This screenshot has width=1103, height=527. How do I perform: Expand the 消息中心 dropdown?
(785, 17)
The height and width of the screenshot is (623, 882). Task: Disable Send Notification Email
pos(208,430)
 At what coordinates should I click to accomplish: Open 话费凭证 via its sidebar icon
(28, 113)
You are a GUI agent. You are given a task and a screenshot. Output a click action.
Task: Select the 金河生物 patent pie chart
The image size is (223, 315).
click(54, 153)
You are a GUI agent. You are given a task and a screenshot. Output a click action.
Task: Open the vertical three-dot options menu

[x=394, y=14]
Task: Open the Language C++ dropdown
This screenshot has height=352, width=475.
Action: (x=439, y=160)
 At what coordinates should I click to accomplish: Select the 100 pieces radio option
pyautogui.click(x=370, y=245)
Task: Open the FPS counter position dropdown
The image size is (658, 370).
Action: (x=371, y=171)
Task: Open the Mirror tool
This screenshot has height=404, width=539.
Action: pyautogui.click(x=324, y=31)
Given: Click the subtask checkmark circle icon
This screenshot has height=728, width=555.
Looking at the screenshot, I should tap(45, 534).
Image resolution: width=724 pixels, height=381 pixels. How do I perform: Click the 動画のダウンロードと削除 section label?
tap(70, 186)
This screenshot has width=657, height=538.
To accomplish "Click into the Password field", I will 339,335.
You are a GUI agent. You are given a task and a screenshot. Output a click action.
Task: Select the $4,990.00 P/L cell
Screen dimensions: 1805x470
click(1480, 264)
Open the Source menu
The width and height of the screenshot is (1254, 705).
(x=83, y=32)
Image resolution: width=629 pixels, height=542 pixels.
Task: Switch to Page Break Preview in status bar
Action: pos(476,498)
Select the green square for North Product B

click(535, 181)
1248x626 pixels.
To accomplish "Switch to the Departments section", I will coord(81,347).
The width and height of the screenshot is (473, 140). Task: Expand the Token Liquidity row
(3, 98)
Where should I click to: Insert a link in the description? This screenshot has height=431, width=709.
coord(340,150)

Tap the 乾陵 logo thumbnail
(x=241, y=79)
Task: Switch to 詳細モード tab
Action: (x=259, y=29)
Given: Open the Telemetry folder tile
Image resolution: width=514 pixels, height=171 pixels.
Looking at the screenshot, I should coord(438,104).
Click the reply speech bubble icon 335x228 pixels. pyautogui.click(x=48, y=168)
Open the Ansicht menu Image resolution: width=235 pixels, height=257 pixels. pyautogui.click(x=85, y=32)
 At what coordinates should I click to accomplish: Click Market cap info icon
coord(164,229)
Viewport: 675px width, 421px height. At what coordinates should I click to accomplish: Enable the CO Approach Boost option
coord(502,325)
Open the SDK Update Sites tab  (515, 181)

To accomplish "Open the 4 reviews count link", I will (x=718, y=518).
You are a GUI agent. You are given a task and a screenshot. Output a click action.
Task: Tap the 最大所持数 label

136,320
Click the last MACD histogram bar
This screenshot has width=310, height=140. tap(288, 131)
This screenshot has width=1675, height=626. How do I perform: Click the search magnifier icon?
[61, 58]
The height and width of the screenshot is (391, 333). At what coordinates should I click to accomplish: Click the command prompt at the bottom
++++
— Exercise objective —
Lines from the entries that contain the string "will" are what must be copied.

— Your solution —
To accomplish "Click into the Password field", I will 339,335.
To accomplish "Switch to the Departments section", I will coord(81,347).
To accomplish "Open the 4 reviews count link", I will (x=718, y=518).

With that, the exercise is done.